The real / serial production narrative was everywhere at Formnext in various forms, with specific emphasis on “increased productivity” and “increased / improved production workflows.” There is real growth here, but this does not — and should not — in any way take away from the prolific and still proliferating prototyping, tooling and manufacturing applications with additive processes. They are here to stay and will continue. The fact that this different and older narrative is generally becoming understated is actually a good thing in many ways, because it is now an accepted and “normal” tool for most companies that develop new products.
Challenges for Production
There are still challenges across the entire production workflow – some specific to AM capabilities and some to do with integration. It is important to remember that not all AM processes (still, currently seven categories) have the capabilities to meet the requirements of serial production applications. And, even for the AM processes that can, they are rarely, if ever, going to provide a standalone solution, so integration into existing workflows can be a real bottleneck that has to be overcome. Costs also remain a major barrier to adoption — both capital and per-part. To date the production applications that are out / emerging utilize the capabilities of AM to justify the costs through added value that overcomes the cost either over the lifetime of the product / part or through higher volumes. However, as costs come down, wider adoption throughout the supply chain will increase
Financing, too, can be an issue for many supply chain companies, but there are solutions for companies prepared to look. Innovate UK is funding a wide range of AM projects across different sectors and supply chains.

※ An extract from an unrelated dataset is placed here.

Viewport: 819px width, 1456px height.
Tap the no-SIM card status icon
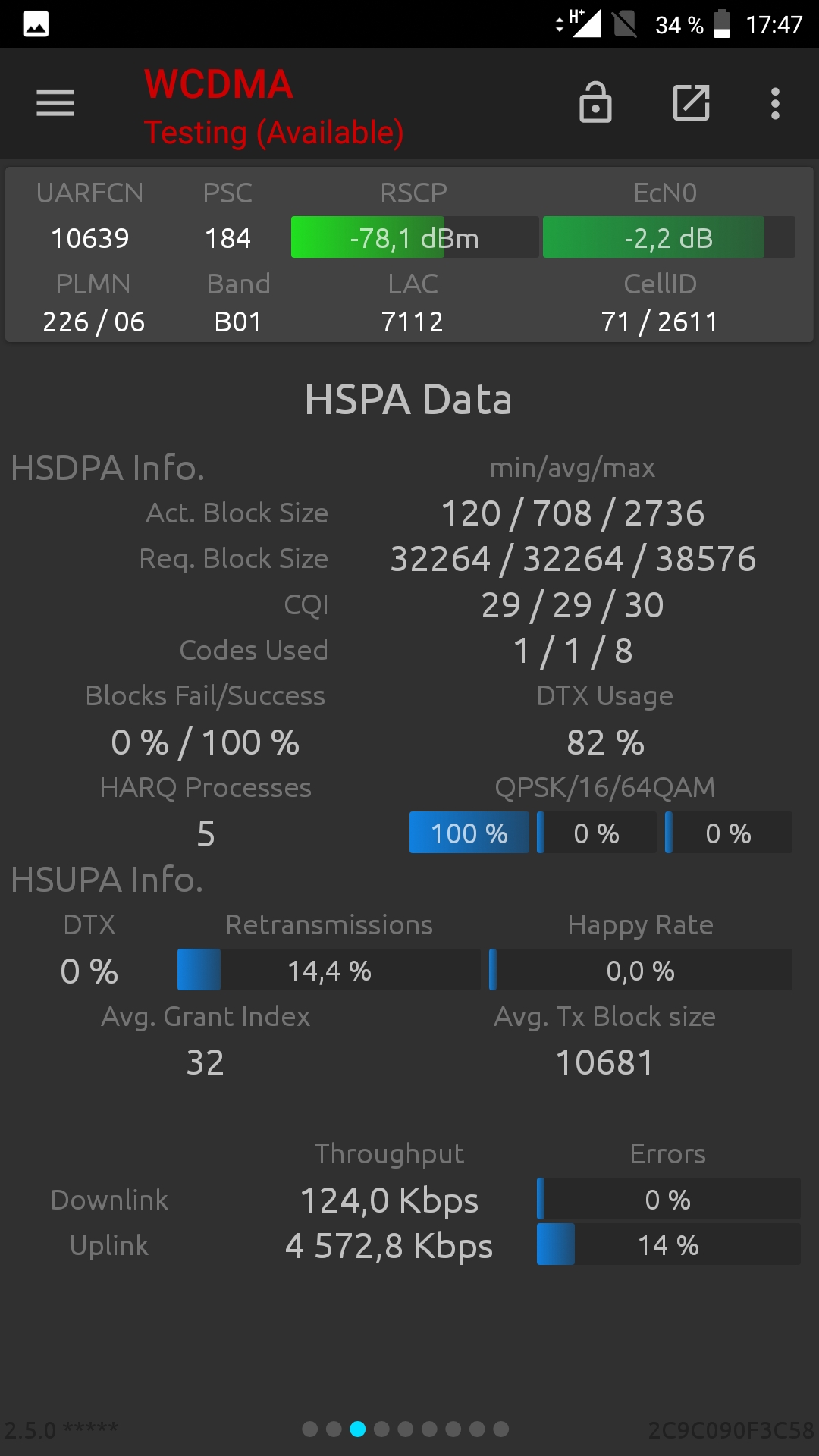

Formnext also highlighted some really interesting new systems and processes that are currently in development — but it is really important to distinguish here between what is new and commercially available to the market now, and what is “potentially” on the way to market.
Stratasys teased the introduction of its new, metal AM process earlier in the year. Details were minimal at the time, but at Formnext the company revealed further details. Layered Powder Metallurgy, or LPM, was described by Andy Middleton, Stratasys’ EVP as “unlike any other metal AM process to date and offering very competitive economics.” A metal powder bed process, but unlike powder bed fusion (PBF) or binder jetting, LPM reportedly uses compression and a proprietary jetting material around the outside of the metal part. No material other than the metal powder makes up the part composition. Parts are reportedly 99.9% dense but do require subsequent sintering. Moreover, the company is only releasing the process with Aluminium material to begin with, with other materials to follow.
Another company that generated a great deal of interest with a new ‘in development’ additive manufacturing process was EOS. When it comes to robust reputation and market penetration, EOS is right up there with its polymer and metal industrial laser sintering / melting systems. The new system is all about reaching the potential of serial production with AM through increased productivity and automation, through the increased use of lasers (up to a million, the company quoted) which results in producing production polymer parts in high volumes that compare with injection moulding. However, this system is at least two years from commercial availability, according to EOS.
Looking ahead there is a great deal of interesting additive manufacturing technology available now and on the horizon, with technologies that can support manufacturing companies all through the supply chain in developing innovative products.